### Set of tasks
(A) Answer these three questions from the article on UK household energy costs, one answer per line:
(i) What share of their total household income are over-75s expected to spend on bills?
(ii) How much more likely are younger generations to be on pre-payment meters?
(iii) What is the title of the report?
(B) Carry on the article on UK household energy costs from where it stops.

British households face spending almost a tenth of their income on energy, with fuel prices at record levels, a report has found.
Pensioners with bigger and older houses than younger people will be particularly hard hit as they try to stay warm in “leaky” homes that are not energy efficient, according to the Resolution Foundation. Over-75s are expected to spend 8 per cent of their total household income on bills.
But younger people also face an extremely challenging future with far less emergency savings or assets to deal with rising costs. Those younger generations, who have seen years of stalled pay growth and high housing costs, will struggle the most as they are four times more likely to be on pre-payment meters.
Those of pension age now dedicated the largest share of their income to energy bills, with a 60 per cent hike on what they pay for energy rising to more than eight per cent of their disposable income.
Many of the older generation had accumulated large houses that had been regarded as comfortable and prestigious yet now was potentially a significant handicap.
“This crisis has turned things on their head – former fortunes have become additional financial liabilities.” the think tank said.
“What was previously seen as an advantage – living in large and detached housing, which delivered more usable floor space and privacy from neighbours – has now left these same residents more exposed to rising energy bills. As older people tend to live in larger and less energy efficient homes, the heating component of their annual energy demand is higher.”
The report, titled An Intergenerational Audit for the UK, found that a third of pensioners’ homes were in a low energy efficient category.
Older people were also less likely to live in new homes, whereas all houses built since 2012 have the high energy rating of a ‘C’, on a scale of A to G, while only 12 per cent of homes built before 1900 achieve that rating.

### Information provided
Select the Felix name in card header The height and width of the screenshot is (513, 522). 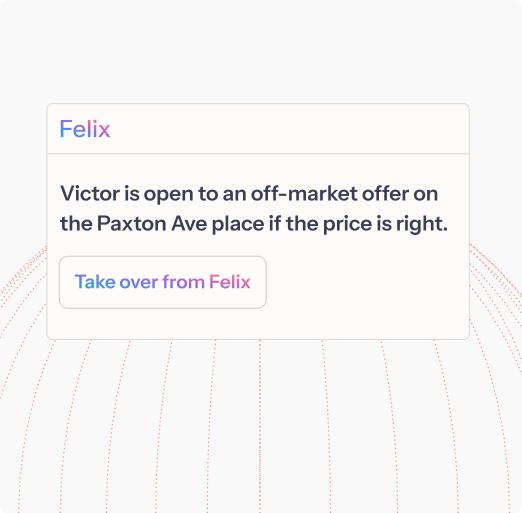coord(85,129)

---

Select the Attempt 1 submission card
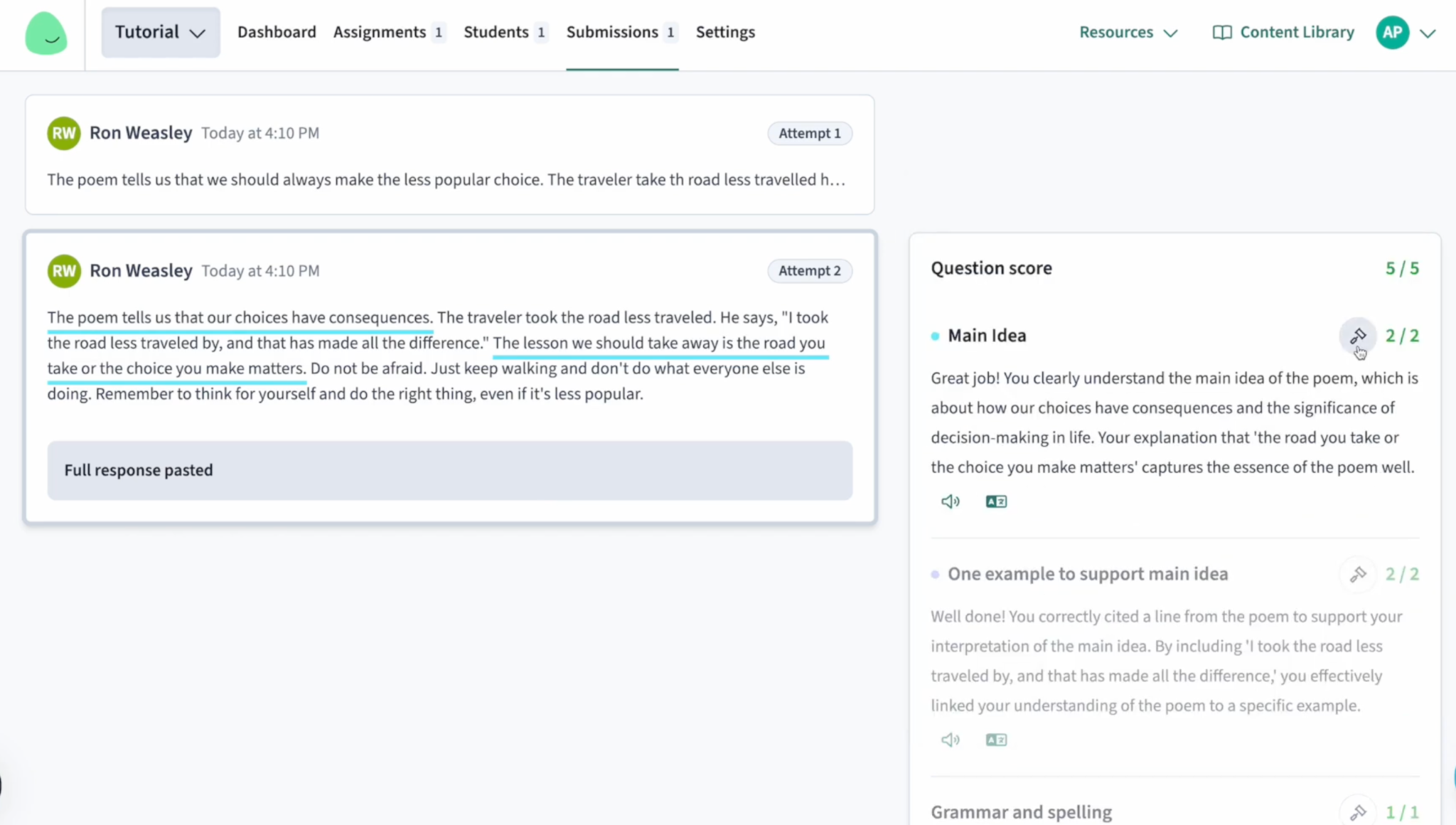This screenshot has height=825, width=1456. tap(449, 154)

### Per-task answers
(A)
(i) 8 per cent
(ii) Four times more likely
(iii) An Intergenerational Audit for the UK

(B)
Bigger homes also meant that on average, over 65s had 1.6 spare bedrooms, each costing £140 a year to heat, although these could be shut off to offset costs.
But having greater savings would mean that they could more easily manage higher energy prices as well as not having to finance fuel through more expensive pre-payment meters, used by a fifth of households aged under 29.
Furthermore, younger people had a significantly smaller savings buffer with two-thirds of households having reserves of less than one month’s income to spare.
“Young people have very low levels of financial resilience,” the report said.
Under the government’s Energy Price Guarantee, homes get £400 energy rebate until April next year but are still facing average costs of £2,500 that is 83 per cent higher than before Russia invaded Ukraine.
Britain had gone straight out of the Covid-19 crisis into a new phase of economic turmoil that was “already having devastating consequences” for people of all ages.
While it will be “particularly acute” over winter, the economic pain will mean people “face a deep and extended squeeze” on their incomes.
The ensuing “painful recession” would see rapid changes that would affect people across the generations, the report said.